### Extrait du texte
····················

Le leader socialiste ne se fait pas d’illusions: sa victoire ne serait que le début, et non la fin, du démantèlement du néolibéralisme. Un de ses slogans de campagne, “Not me, us!”, traduit cet appel à un mouvement social de masse en parallèle de sa candidature.

Les médias, bien sûr, préfèrent se concentrer sur le commentaire des sondages et ne ratent pas une occasion d’annoncer que sa campagne ne prend pas, alors que Sanders a environ autant d’intentions de vote que Warren et Biden. Beaucoup de journalistes l’attaquent sur son âge, 78 ans, notamment suite à une récente attaque cardiaque, mais il faut dire que celui de ses concurrents est relativement proche : Joe Biden a 76 ans, Donald Trump en a 73 et Elizabeth Warren 70. Un autre stéréotype mis en avant par les médias est celui du profil de ses soutiens, dénommés “Bernie bros”, qui seraient presque exclusivement des jeunes hommes blancs de gauche. Il est pourtant le candidat qui reçoit le plus de dons de la part des latinos, des militaires et des femmes et les sondages le place en tête des intentions de vote chez les afro-américains, à égalité avec Joe Biden. Quant à ses propositions, plus radicales dans tous les domaines que celles de Warren, elles sont bien sûr sous le feu des critiques.

Si d’aucuns reprochent au sénateur du Vermont son chiffrage parfois moins précis que celui de Warren, d’autres mettent en avant sa fine compréhension du jeu politique, affaire de rapport de forces : Sanders est conscient que pour avoir une quelconque chance d’appliquer son programme, il ne lui suffira pas d’être élu président, mais devra compter sur le soutien de millions d’Américains prêts à se mobiliser pour soutenir ses efforts.

····················

### Données fournies

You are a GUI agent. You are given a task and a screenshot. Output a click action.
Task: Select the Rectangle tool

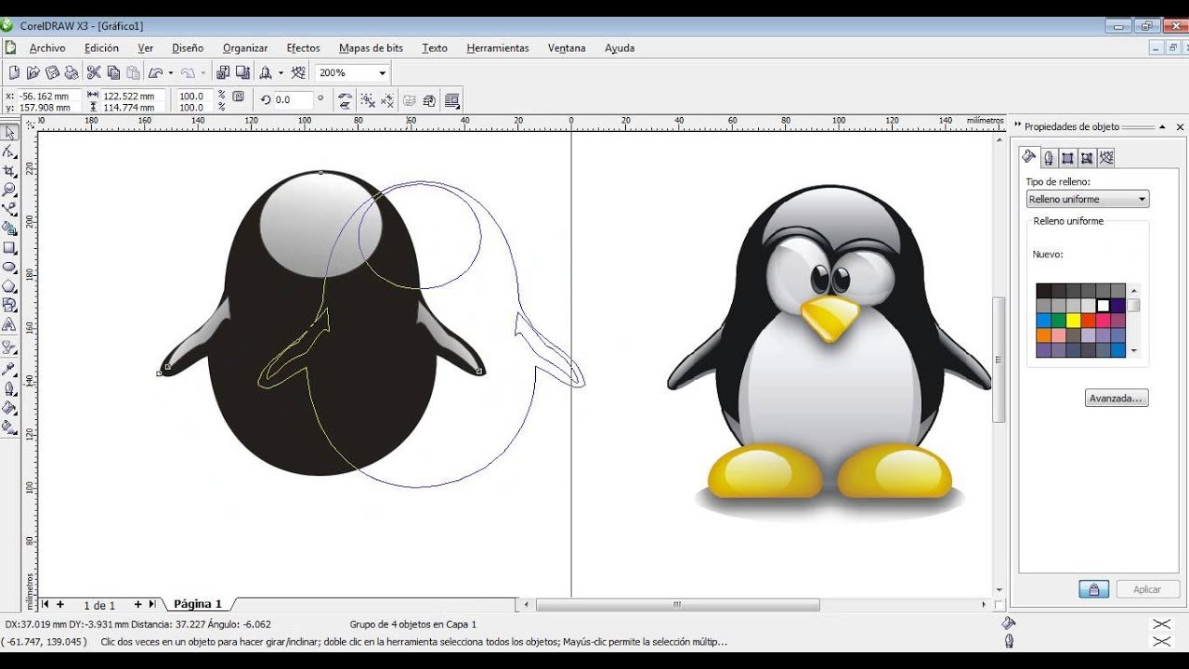point(10,248)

····················

### Consignes
(a) Quel âge l'extrait sur la campagne de Sanders attribue-t-il à Joe Biden ?
(b) Recopiez, dans l'extrait sur la campagne de Sanders, le passage qui s'ouvre sur les mots contenant « Le leader socialiste » et se clôt sur « de sa candidature. ».

### Corrigé
(a) 76 ans.

(b)
Le leader socialiste ne se fait pas d’illusions: sa victoire ne serait que le début, et non la fin, du démantèlement du néolibéralisme. Un de ses slogans de campagne, “Not me, us!”, traduit cet appel à un mouvement social de masse en parallèle de sa candidature.